TASK DETAILS: For the entries that follow, restate word for word the line containing "Select behavioral economics", the line containing "You are a computer-use agent. This", and every line that lies between them.

*** Opening EXTRACTED RECORDS ***

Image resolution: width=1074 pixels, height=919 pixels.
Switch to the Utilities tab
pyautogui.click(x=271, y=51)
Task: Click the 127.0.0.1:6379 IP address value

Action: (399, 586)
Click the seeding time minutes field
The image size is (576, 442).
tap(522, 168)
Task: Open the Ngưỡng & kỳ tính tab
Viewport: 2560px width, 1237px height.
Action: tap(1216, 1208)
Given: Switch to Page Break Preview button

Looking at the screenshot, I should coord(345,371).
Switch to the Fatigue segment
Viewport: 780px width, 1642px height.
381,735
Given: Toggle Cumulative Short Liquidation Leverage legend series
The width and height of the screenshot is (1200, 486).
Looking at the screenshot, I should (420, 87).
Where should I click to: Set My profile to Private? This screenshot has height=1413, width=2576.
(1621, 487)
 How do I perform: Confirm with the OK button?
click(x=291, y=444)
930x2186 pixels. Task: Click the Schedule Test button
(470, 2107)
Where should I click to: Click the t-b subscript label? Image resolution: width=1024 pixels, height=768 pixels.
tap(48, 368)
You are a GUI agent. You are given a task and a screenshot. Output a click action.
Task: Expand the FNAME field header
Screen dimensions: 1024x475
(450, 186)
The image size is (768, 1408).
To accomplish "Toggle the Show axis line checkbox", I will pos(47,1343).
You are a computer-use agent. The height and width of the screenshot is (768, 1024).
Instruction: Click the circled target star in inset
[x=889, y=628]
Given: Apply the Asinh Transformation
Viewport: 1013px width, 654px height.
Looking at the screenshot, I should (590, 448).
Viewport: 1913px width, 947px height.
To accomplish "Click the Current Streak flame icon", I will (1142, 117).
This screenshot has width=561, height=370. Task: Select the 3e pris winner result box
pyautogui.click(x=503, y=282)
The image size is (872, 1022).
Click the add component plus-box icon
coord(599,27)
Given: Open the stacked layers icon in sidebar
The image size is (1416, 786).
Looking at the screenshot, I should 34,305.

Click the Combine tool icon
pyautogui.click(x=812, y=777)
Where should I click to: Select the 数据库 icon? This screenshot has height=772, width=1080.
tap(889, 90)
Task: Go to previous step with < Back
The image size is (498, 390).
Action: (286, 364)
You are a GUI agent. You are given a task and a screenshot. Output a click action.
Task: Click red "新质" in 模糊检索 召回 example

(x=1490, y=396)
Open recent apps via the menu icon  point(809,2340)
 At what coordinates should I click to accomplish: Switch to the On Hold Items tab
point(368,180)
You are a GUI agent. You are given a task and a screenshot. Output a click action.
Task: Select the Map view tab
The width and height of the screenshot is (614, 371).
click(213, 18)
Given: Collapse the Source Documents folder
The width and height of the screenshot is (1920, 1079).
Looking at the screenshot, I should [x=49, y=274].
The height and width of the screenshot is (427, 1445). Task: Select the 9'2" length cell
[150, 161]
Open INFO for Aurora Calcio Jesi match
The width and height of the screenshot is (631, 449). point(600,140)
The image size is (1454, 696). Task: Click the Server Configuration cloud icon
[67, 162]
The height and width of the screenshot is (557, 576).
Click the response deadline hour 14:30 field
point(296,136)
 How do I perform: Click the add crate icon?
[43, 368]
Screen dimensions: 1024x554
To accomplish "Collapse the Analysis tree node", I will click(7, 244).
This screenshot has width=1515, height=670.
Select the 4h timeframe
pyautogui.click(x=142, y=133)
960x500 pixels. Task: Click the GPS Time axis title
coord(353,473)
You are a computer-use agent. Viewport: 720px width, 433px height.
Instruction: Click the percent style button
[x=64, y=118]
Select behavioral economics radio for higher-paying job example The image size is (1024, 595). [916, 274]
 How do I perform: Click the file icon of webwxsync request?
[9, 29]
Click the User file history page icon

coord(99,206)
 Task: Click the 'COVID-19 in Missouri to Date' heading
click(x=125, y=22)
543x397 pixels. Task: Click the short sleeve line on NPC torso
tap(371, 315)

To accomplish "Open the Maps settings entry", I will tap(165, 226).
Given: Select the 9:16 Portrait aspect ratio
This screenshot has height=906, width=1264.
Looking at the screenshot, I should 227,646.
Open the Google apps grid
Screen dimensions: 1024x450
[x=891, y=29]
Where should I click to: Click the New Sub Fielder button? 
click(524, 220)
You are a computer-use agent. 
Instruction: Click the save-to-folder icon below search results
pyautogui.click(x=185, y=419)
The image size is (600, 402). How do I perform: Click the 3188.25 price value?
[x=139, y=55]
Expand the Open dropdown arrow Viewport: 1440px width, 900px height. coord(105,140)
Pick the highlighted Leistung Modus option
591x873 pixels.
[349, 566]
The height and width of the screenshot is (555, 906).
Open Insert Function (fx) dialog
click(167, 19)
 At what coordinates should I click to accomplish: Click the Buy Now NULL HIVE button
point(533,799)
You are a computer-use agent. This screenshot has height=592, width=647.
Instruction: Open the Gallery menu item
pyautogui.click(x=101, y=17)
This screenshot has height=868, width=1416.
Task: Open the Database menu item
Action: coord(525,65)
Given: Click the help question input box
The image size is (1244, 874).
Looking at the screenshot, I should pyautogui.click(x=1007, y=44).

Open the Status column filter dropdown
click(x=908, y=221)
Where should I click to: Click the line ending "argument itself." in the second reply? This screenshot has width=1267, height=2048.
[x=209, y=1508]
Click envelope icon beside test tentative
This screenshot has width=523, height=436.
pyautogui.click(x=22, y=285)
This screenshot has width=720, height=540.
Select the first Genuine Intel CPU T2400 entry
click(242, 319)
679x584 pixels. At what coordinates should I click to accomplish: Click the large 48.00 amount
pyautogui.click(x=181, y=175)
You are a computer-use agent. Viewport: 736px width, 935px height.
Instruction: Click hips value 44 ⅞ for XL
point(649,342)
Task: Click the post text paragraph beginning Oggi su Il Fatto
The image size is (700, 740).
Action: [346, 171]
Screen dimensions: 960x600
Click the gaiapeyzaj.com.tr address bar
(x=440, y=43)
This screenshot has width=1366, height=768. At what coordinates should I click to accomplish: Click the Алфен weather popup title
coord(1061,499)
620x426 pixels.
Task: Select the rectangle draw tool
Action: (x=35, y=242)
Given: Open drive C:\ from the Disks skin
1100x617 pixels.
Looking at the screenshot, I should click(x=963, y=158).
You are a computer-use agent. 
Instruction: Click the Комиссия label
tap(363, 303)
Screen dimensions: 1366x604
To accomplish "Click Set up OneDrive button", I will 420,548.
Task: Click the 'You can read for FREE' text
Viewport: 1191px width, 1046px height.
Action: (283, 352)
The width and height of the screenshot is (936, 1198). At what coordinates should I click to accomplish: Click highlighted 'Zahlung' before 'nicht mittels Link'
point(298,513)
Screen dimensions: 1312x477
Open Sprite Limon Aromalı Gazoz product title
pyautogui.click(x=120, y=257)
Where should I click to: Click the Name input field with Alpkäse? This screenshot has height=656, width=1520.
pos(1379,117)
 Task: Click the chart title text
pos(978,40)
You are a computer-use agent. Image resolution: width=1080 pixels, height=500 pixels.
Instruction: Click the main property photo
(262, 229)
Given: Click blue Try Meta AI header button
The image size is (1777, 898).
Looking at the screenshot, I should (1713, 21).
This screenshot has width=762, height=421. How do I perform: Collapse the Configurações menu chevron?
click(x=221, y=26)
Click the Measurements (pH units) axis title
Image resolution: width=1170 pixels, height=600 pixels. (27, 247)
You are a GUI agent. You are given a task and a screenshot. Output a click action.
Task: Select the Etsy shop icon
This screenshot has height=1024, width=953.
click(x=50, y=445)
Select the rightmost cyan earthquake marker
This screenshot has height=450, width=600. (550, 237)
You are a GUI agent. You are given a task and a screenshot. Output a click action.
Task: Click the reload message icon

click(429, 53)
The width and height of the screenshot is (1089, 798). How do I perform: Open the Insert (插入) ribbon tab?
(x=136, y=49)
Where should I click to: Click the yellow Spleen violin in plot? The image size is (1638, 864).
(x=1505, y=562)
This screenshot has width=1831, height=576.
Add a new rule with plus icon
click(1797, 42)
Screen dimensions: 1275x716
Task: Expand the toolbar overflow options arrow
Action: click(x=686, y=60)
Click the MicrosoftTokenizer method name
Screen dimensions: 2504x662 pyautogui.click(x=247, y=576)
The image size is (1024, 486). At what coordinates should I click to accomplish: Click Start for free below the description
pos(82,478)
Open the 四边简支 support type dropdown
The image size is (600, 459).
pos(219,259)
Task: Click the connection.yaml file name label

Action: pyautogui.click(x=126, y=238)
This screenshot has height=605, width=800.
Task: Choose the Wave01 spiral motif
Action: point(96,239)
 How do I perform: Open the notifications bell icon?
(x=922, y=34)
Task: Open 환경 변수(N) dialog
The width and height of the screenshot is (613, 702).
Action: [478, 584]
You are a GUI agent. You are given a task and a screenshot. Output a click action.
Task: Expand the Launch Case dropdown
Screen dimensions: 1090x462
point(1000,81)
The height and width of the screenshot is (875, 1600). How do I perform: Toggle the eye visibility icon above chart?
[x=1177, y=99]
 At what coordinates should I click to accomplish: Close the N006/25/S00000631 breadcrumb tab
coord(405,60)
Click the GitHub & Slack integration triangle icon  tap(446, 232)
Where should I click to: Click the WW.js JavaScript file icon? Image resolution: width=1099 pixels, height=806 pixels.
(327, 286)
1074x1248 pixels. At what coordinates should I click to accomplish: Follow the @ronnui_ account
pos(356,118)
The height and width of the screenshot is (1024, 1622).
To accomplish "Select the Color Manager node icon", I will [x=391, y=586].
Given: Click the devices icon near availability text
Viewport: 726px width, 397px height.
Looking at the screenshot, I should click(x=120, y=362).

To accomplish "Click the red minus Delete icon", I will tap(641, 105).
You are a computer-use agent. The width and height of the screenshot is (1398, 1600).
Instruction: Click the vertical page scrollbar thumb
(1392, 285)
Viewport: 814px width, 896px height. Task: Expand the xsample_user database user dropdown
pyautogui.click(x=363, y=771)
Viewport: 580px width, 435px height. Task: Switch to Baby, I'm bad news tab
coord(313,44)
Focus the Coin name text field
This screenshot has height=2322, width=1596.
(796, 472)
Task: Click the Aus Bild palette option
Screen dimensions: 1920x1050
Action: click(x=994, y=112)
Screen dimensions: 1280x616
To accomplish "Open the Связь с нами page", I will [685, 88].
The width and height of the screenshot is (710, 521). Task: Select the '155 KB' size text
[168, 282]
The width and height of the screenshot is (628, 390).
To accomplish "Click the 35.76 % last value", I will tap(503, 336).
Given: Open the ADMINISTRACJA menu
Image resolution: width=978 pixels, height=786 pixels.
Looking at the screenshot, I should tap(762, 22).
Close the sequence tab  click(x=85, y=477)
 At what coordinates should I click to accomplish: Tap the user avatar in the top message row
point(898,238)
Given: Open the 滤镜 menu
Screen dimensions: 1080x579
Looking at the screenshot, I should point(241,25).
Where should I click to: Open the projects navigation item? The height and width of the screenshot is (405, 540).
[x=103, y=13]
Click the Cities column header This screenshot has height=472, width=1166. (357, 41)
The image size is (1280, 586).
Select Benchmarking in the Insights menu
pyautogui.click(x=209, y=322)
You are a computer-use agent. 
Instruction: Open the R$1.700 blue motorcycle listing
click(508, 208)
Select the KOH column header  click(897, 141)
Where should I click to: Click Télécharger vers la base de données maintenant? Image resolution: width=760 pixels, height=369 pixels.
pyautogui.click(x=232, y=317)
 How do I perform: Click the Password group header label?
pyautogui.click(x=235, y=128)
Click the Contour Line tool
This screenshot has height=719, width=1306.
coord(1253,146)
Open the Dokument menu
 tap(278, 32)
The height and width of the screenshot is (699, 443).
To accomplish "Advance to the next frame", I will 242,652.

*** Closing EXTRACTED RECORDS ***

EXERCISE SOLUTION:
Select behavioral economics radio for higher-paying job example The image size is (1024, 595). [916, 274]
 How do I perform: Click the file icon of webwxsync request?
[9, 29]
Click the User file history page icon

coord(99,206)
 Task: Click the 'COVID-19 in Missouri to Date' heading
click(x=125, y=22)
543x397 pixels. Task: Click the short sleeve line on NPC torso
tap(371, 315)

To accomplish "Open the Maps settings entry", I will tap(165, 226).
Given: Select the 9:16 Portrait aspect ratio
This screenshot has height=906, width=1264.
Looking at the screenshot, I should 227,646.
Open the Google apps grid
Screen dimensions: 1024x450
[x=891, y=29]
Where should I click to: Click the New Sub Fielder button? 
click(524, 220)
You are a computer-use agent. 
Instruction: Click the save-to-folder icon below search results
pyautogui.click(x=185, y=419)
The image size is (600, 402). How do I perform: Click the 3188.25 price value?
[x=139, y=55]
Expand the Open dropdown arrow Viewport: 1440px width, 900px height. coord(105,140)
Pick the highlighted Leistung Modus option
591x873 pixels.
[349, 566]
The height and width of the screenshot is (555, 906).
Open Insert Function (fx) dialog
click(167, 19)
 At what coordinates should I click to accomplish: Click the Buy Now NULL HIVE button
point(533,799)
You are a computer-use agent. This screenshot has height=592, width=647.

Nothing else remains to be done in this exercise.